#### [Fragment strony]
☆ ☆ ☆ ☆ ☆

Pierwszy set długimi fragmentami miał wyrównany przebieg. Było 10-10. Później Stal nieco odskoczyła i prowadziła 22-20, ale liczyliśmy, że wałbrzyszanie jeszcze zdołają powalczyć, jednak trzy ostatnie akcje tej partii należały do miejscowych i stąd ich wygrana do 20.
Drugiego seta lepiej zaczęli miejscowi, którzy prowadzili 10-5. Wałbrzyszanie jednak udowodnili, że drzemie w nich spory potencjał i najpierw doprowadzili do remisu po 13, a następnie wyszli na prowadzenie 17-15. W końcówce Victoria znakomicie rozegrała mecz taktycznie i wygrała do 21.
Trzecia partia to początkowo pewne prowadzenie podopiecznych Przemysława Michalczyka. Wałbrzyszanie prowadzili 9-5. Później praktycznie z akcji na akcję przewaga Victorii rosła. Zrobiło się 13-7, a kiedy nasi prowadzili już 23-15 stało się jasne, że seta wygrają. I tak też się stało, bowiem dali ugrać rywalowi zaledwie 15 punktów.

☆ ☆ ☆ ☆ ☆

#### [Cel zadania 1]
Odpowiedz na pytania do relacji z meczu:
(a) Jakim wynikiem prowadziła Stal w pierwszym secie, zanim trzy ostatnie akcje należały do miejscowych?
(b) Do ilu punktów Victoria wygrała drugiego seta?
(c) Ile punktów w trzecim secie ugrał rywal?
#### [Cel zadania 2]
Przetłumacz na angielski zdanie z relacji z meczu: „Drugiego seta lepiej zaczęli miejscowi, którzy prowadzili 10-5”.
#### [Cel zadania 3]
Przedstaw w formie listy akapit relacji z meczu zaczynający się od słów „Trzecia partia to początkowo”, zachowując najważniejsze fakty.

#### [Zawartość danych]
☆ ☆ ☆ ☆ ☆

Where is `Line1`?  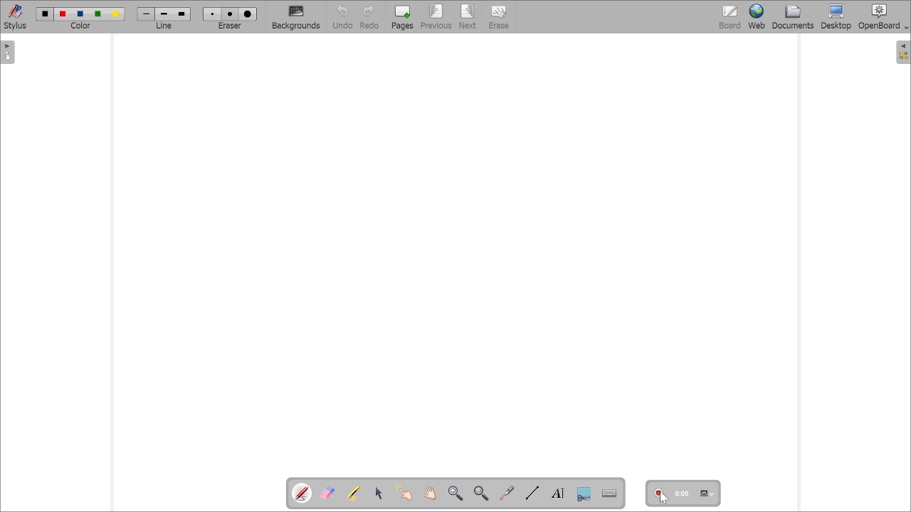 Line1 is located at coordinates (146, 14).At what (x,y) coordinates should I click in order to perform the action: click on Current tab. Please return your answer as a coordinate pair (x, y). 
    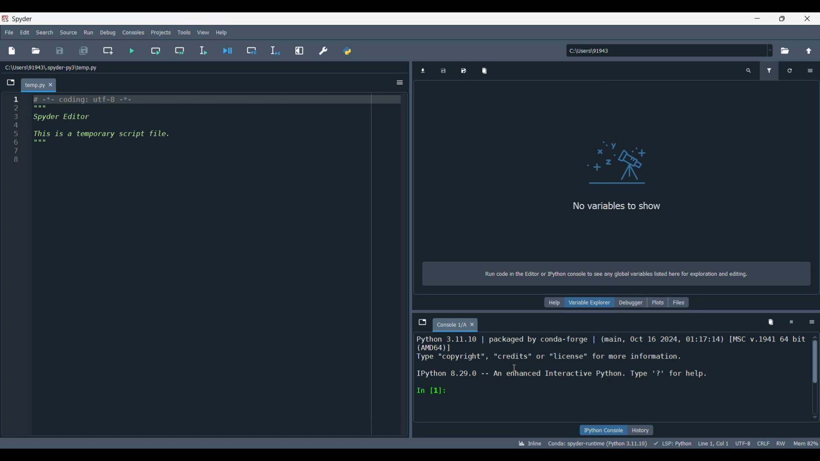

☆ ☆ ☆ ☆ ☆

#### [Odpowiedź pisemna 1]
(a) 22-20
(b) Do 21
(c) 15

#### [Odpowiedź pisemna 2]
The hosts made the better start to the second set, leading 10-5.

#### [Odpowiedź pisemna 3]
- Trzecią partię pewnie rozpoczęli podopieczni Przemysława Michalczyka.
- Wałbrzyszanie prowadzili 9-5.
- Przewaga Victorii rosła niemal z każdą akcją.
- Było 13-7, a przy stanie 23-15 wygrana w secie stała się pewna.
- Rywal ugrał w tym secie tylko 15 punktów.